第3話 彼女が近づきたいのは、どの私
週末、私たちは駅近くに新しくできたショッピングモールに出かけた。
星奈は最近SNSで話題のスイーツ店が気になるらしく、その声には隠しきれないワクワクが混じっていた。歩くスピードも、いつもよりほんの少し早い。彼女は振り返って私に笑いかけながら、まるで「一緒に小さな冒険へ行こうよ」と誘ってくるみたいだった。
「うん、いいよ。行きたいところに行こう」
私はこくんと頷いて、風のように軽い声で返した。それは無意識の反応だった——慎重な優しさの形であり、癖のように染みついた譲歩の姿勢だった。
ガラスケースの前に並んで立ち、カラフルなケーキたちを眺める。宝石みたいに輝いていて、まるで夢の中のショーウィンドウだった。
星奈の視線はすぐに、三層のチョコレートとろけるケーキに引き寄せられていた。
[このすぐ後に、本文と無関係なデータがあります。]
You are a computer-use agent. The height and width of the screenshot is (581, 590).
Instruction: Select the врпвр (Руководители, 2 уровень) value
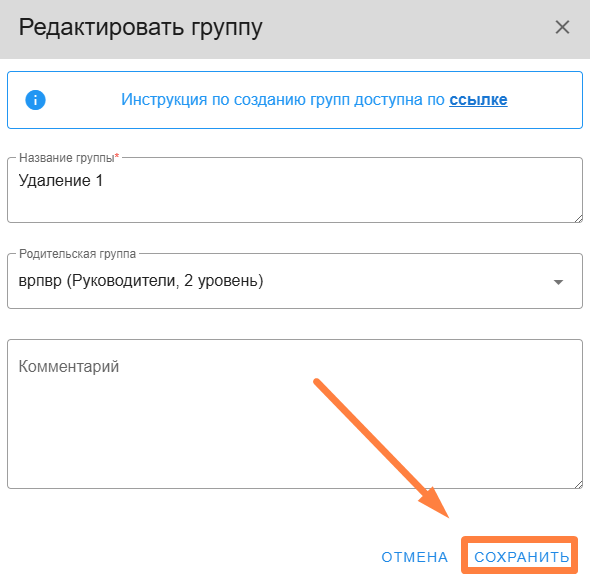[x=141, y=281]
瞳の奥で光がきらきらと弾けて、まるでプレゼントを開けるのが待ちきれない子どものようだった。
「これ、めっちゃ美味しそう! 遙はどれが食べたい?」
そう言って、星奈は笑顔で私の方を振り返った。
私はショーケースを一瞥して、思わず口にした。
「なんでもいいよ、星奈が決めて」
彼女はほんの少し眉をひそめて、不満げな表情を浮かべた。
「でも、私は遥がどれ食べたいのか知りたいの」
私はぎこちなく笑って、そっと答えた。
「ほんとに……どれでもいいよ。星奈が選んでくれたの、食べられるだけで嬉しいから」
本当は、抹茶パフェが気になってた。数週間前、この店の前を通ったときからずっと。濃い緑の層が美しくて、盛りつけも繊細で。ほろ苦さと甘さが交わる味を、私は何度も頭の中で想像していた。でも、その想いは喉の奥で飲み込んだ。
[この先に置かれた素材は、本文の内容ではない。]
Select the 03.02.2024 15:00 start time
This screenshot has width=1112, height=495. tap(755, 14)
子どもっぽく見られたくなかった。わがままだとか、めんどうだとか、幼いって思われたくなかった……「手がかからない恋人」でいたかった。
彼女に近づきたい。でも、いざその瞬間になると、私はいつも一歩引いてしまう。さっきのエスカレーターのときもそう。
本当は、手をつなぎたかった。けれど、彼女がスマホでメッセージを打っているのが見えた。真剣な表情で、何か大事なことをしているようだったから、私は、そっと伸ばしかけた指を引っ込めた。そのとき、私の手は彼女の袖口にほんのわずか触れただけで、触れたとは言えないほど儚くすれ違った。
——邪魔しちゃダメ。これでいい。欲張っちゃダメ。
駅に戻った私たちは、ホーム脇のベンチに腰を下ろした。夕方の風が地下鉄の通風口からそっと吹き抜けてきて、空気の中には少しひんやりとした静けさが漂っていた。
星奈がふいに口を開いた。声は少し低く、まるでずっと胸の中で熟していた言葉をようやく吐き出すかのようだった。
「遙、最近……あんまり自分から『どこ行きたい』とか、『何したい』って言わなくなったよね」
私は一瞬固まって、指先がこわばる。反射的に答えた。
「そんなことないよ。ただ……星奈の気持ちを大事にしたいだけで……」
彼女はすぐに返事をしなかった。ただ静かに私の方を向いて、その瞳はいつもの柔らかい冗談交じりではなく、どこか真剣で——少しだけ、切なさを含んでいた。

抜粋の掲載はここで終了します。